> [Trecho fornecido]:

···

Você abre os olhos e observa o escuro. Sabe onde está, conhece todos os detalhes do lugar e é capaz de se levantar e movimentar-se sem bater em nada. É o seu quarto, a escuridão o protege, é só agir instintivamente e isso é tudo o que interessa.
Está assim, pensando em dormir logo porque tem que se levantar cedo, há muito a fazer ao longo do dia. Você repassa compromissos, não consegue pegar no sono, vai à cozinha bisbilhotar os armários para ver se encontra uma guloseima que o satisfaça.
Madrugadas são períodos neutros, depois que se acorda encontra-se certo prazer em estar de atalaia, como se de algum modo coubesse aos insones a missão de tomar conta do mundo enquanto os outros dormem.
Você come alguma coisa, volta para a cama sem fazer barulho, deita-se, segura a cabeça com as mãos, fecha os olhos e passa a rever cenas que presenciou em seu cotidiano. O interessante é que as lembranças são regressivas, há um recuo no tempo. É desse modo que pessoas e fatos distantes retornam até parar numa situação insólita, algo que se fez e melhor seria esquecer, alguma coisa nem sempre importante que agora parece enorme, daí causar certa vergonha.
Pode ser qualquer coisa, desde uma festa de noivado em que você era o noivo e não compareceu ou o jeito de livrar-se de pessoa incômoda sobre quem perdeu o interesse. Isso para não falar nas ocasiões em que você saiu de fina, fingiu não saber de alguma coisa ou disse algo fora de contexto como os parabéns, num cemitério, a um amigo que acabara de enterrar a mãe. Distração, pura distração, maldita distração.
Tudo isso retorna com força, como se o cérebro houvesse adormecido fatos por longo tempo para devolvê-los intensamente, fazendo-o reviver em toda plenitude momentos há muito vividos e sabiamente soterrados nas masmorras da memória.
A partir daí não existe muito a fazer. Você cobre a cabeça, encolhe-se, esforça-se para pensar em outro assunto. Às vezes desiste, acende a luz, liga a televisão e aguarda sentando na cama o sono enquanto assiste a um filme sem sentido porque começou a vê-lo no meio da exibição.
No meio dessa tragédia o consolo possível é já não ter contato com as pessoas envolvidas nos fatos que relembra. Há casos em que os envolvidos estão mortos e você é a única testemunha que resta do acontecimento que tanto o incomoda. Então percebe que sente vergonha de algo que positivamente deixou de existir: é de pessoas mortas que você tem tanta vergonha.
Você está assim, olhando para a televisão sem prestar atenção quando as suas pálpebras enfim pesam e finalmente dorme.
Manhã seguinte, você acorda, no banho recorda de seus pensamentos durante a madrugada: tudo bobagem, ninguém dá satisfação a mortos e desaparecidos, há um longo dia pela frente em meio a uns chatos, todos eles muito vivos e atuantes.
PS: o noivado de um amigo, desfeito por ele sem maiores explicações, inspirou esse texto. Contou-me ele ter vergonha da moça e seus familiares, do modo como tomou a decisão. Relatou-me acordar às vezes, no meio das madrugadas, sentindo vergonha. Isso acontecia de vez em quando, passados muitos anos do acontecimento após o qual nunca mais reviu a ex-noiva, pessoa que classificava como excelente.
Esse meu grande amigo morreu tragicamente há alguns anos. Lembro-me dele nesta madrugada em que não tenho sono e penso na sua tremenda vergonha da qual, segundo me dizia, jamais se livrou.

···

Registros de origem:
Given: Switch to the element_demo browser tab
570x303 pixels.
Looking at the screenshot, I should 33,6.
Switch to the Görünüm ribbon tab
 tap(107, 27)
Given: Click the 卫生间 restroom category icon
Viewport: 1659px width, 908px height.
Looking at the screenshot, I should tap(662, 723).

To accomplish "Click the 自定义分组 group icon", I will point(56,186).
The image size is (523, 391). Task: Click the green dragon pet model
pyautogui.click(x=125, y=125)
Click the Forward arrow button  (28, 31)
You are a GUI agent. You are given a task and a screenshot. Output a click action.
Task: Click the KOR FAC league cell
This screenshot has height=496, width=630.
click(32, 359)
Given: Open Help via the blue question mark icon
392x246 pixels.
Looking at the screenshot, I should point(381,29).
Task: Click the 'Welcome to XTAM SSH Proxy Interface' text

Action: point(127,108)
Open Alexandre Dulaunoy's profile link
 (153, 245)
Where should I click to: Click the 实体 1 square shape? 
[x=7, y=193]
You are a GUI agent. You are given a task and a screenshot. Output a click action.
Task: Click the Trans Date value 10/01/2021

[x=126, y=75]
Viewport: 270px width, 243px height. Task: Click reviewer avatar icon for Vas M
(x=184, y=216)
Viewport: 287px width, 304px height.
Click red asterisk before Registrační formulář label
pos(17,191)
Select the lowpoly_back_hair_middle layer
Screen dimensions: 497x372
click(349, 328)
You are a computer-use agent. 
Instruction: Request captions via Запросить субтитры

···

> [Problema curto 1]: Segundo o PS da crônica sobre a insônia, o que inspirou o texto?
> [Problema curto 2]: Reescreva como lista numerada, sem as linhas em branco, as linhas do material extraído desde o início até a linha que contém "I will point(56,186).", inclusive.

> [Resposta final 1]: O noivado de um amigo, desfeito por ele sem maiores explicações.

> [Resposta final 2]:
1. Given: Switch to the element_demo browser tab
2. 570x303 pixels.
3. Looking at the screenshot, I should 33,6.
4. Switch to the Görünüm ribbon tab
5.  tap(107, 27)
6. Given: Click the 卫生间 restroom category icon
7. Viewport: 1659px width, 908px height.
8. Looking at the screenshot, I should tap(662, 723).
9. To accomplish "Click the 自定义分组 group icon", I will point(56,186).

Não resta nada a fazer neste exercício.